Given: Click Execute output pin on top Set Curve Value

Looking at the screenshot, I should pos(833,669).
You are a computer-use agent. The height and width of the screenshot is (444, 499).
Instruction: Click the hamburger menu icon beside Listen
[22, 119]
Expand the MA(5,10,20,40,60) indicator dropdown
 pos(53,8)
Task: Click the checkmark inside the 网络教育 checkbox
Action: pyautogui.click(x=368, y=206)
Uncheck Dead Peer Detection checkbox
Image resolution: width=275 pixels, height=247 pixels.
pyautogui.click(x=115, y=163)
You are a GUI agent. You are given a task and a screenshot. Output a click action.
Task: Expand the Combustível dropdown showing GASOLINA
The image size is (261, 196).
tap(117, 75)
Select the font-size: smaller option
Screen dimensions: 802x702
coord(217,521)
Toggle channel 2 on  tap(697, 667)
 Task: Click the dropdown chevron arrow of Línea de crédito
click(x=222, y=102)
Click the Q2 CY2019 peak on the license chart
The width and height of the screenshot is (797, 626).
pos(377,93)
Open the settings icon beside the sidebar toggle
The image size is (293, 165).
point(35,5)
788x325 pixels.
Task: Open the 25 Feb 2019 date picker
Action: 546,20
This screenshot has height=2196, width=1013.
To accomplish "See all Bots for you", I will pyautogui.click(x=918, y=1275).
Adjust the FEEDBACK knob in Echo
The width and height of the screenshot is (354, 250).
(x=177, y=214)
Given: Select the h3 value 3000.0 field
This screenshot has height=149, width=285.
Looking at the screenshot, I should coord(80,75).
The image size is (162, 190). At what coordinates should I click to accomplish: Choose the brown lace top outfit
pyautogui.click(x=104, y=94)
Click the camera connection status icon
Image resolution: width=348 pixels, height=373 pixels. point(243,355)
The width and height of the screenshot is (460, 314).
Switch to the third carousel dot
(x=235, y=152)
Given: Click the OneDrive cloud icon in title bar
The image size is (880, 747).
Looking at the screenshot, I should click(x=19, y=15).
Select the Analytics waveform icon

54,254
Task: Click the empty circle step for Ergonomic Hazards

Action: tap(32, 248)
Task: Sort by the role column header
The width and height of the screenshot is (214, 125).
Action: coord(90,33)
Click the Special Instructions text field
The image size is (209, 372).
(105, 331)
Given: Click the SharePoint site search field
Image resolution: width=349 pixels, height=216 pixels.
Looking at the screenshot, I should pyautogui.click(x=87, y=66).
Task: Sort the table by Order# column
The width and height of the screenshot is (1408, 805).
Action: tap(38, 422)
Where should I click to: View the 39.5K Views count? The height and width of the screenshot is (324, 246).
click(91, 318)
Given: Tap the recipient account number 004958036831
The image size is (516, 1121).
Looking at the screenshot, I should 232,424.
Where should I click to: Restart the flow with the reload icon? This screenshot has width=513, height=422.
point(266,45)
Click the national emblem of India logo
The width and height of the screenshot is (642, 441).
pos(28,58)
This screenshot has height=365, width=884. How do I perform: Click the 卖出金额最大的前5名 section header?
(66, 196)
####
Exercise objective
Output the material as a Markdown table with the columns Row and Line. Start at the line containing "Adjust the FEEDBACK knob in Echo" and end at the line containing "Looking at the screenshot, I should coord(80,75).", include both of those lines, and leave out any blank lines.

Task output
| Row | Line |
|---|---|
| 1 | Adjust the FEEDBACK knob in Echo |
| 2 | The width and height of the screenshot is (354, 250). |
| 3 | (x=177, y=214) |
| 4 | Given: Select the h3 value 3000.0 field |
| 5 | This screenshot has height=149, width=285. |
| 6 | Looking at the screenshot, I should coord(80,75). |